■ Document segment:

____

# Introducing a New Bible Translation



## greenbaggins (Sep 5, 2016)

This will totally rock the world, dudes and dudettes.


----------



## Taylor (Sep 5, 2016)

I can't tell if this is satire or not. The dollar signs in place of every "s" seems to indicate satire, but the overall tone of the article seems more serious. Perhaps you should be more clear one way or another as to whether this is satire or news.


----------



## Taylor (Sep 5, 2016)

I'm joking, by the way.


----------



## Beezer (Sep 5, 2016)

I'm a Bible nut. I hope this translation comes out in a luxury goatskin edition.


----------



## greenbaggins (Sep 5, 2016)

Beezer said:


> I'm a Bible nut. I hope this translation comes out in a luxury goatskin edition.



That would be, like, totally rad, dude.


----------



## Bill The Baptist (Sep 5, 2016)

I will be looking forward to the follow up edition entitled "Modern oriented rendition of the New Testament, or MORON for short.


----------



## johnny (Sep 5, 2016)

I have a soft spot for "The Living Bible" don't use it anymore though.
Still use NASB a lot but mostly I'm a King James guy, just like my mum.

Below are two interesting translations, one is too short and one is too long. 

Da Boss Above, he take care me,
Jalike da sheep farma take care his sheeps.
He goin give me everyting I need.

He let me lie down wea da sweet an soft grass stay.
He lead me by da water wea I can rest.

He give me new kine life.
He lead me in da road dat stay right,
Cuz I his guy.

God is the station owner,and I am just one of the sheep.He musters me down to the lucerne flats,And feeds me there all week.When I'm feeling poorly, And at something less than my peak, He leads me to the restfulness, Of a coolabah shaded creek. He teaches me not to break away, Not to be a loner; He teaches me to stick with His mob, And acknowledge Him as my Owner. Even when the droughts are bad, And I cross the Desert of Death, God is close beside me, So close I can feel His breath. God is the one who holds the map, That gives me my direction, And God is the one who guarantees, Provision for my Protection. Although there are dingos in the hills, And the paddocks are full of snakes, God serves up a barbeque, Of beautiful T-bone steaks! His patience and compassion, And forgiveness fail me never; And I'll live with Him in the Homestead, Beyond the end of forever.


----------



## DMcFadden (Sep 5, 2016)

____

■ Data records:
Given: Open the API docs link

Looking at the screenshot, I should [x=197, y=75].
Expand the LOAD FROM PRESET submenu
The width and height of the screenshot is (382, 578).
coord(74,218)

____

■ Given request A:
Answer these questions about the forum thread on a new Bible translation, one per line:
(i) In what kind of edition does Beezer hope the translation will come out?
(ii) What short name does Bill The Baptist give the follow-up edition he anticipates?
(iii) Which translation does johnny say he still uses a lot?
■ Given request B: Revise part of the forum thread on a new Bible translation: start at the words "## johnny (Sep" and end after "I can rest.", changing "sheep farma" to "shepherd".
■ Given request C: Proceed with the forum thread on a new Bible translation, picking up right after its final line.
The lines placed after the thread are separate material and are unrelated to it.

■ Reply A:
(i) A luxury goatskin edition.
(ii) MORON.
(iii) NASB.

■ Reply B:
## johnny (Sep 5, 2016)

I have a soft spot for "The Living Bible" don't use it anymore though.
Still use NASB a lot but mostly I'm a King James guy, just like my mum.

Below are two interesting translations, one is too short and one is too long. 

Da Boss Above, he take care me,
Jalike da shepherd take care his sheeps.
He goin give me everyting I need.

He let me lie down wea da sweet an soft grass stay.
He lead me by da water wea I can rest.

■ Reply C:
Sorry Lane. I'm saving my money for a Schulyer Goatskin Andy Stanley Bible. It costs more because every couple of verses it includes a typical Andy Stanley disclaimer about why we do not "need" the Bible, merely a risen Christ. And, since his disclaimers take up more space than the original words of the Old Testament and New Testament, the cost is correspondingly much greater.


----------



## greenbaggins (Sep 5, 2016)

DMcFadden said:


> Sorry Lane. I'm saving my money for a Schulyer Goatskin Andy Stanley Bible. It costs more because ever couple of verses it includes a typical Andy Stanley disclaimer about why we do not "need" the Bible, merely a risen Christ. And, since his disclaimers take up more space than the original words of the Old Testament and New Testament, the cost is correspondingly much greater.



Dennis, my friend, say no more. I completely understand that you are waiting for the far greater treasure. However, to paraphrase Mr. Bennet, I must still give the preference to the IDIOT translation, much as I value the repetition and lunacy of the Andy Stanley Bible. However, to each his own.


----------



## ZackF (Sep 6, 2016)

greenbaggins said:


> Beezer said:
> 
> 
> > I'm a Bible nut. I hope this translation comes out in a luxury goatskin edition.
> ...



That's so 80s. No pimp-status yo'. Already, your "new" translation needs a dope and solid level-up to style it to now man. Word up to the Word!


----------



## John P (Sep 6, 2016)

I knew you were joking. I thought it was a funny read that speaks to a real issue. We get so caught up in certain Bible translations that we stop studying the Bible and focus on studying translations.


----------



## Free Christian (Sep 8, 2016)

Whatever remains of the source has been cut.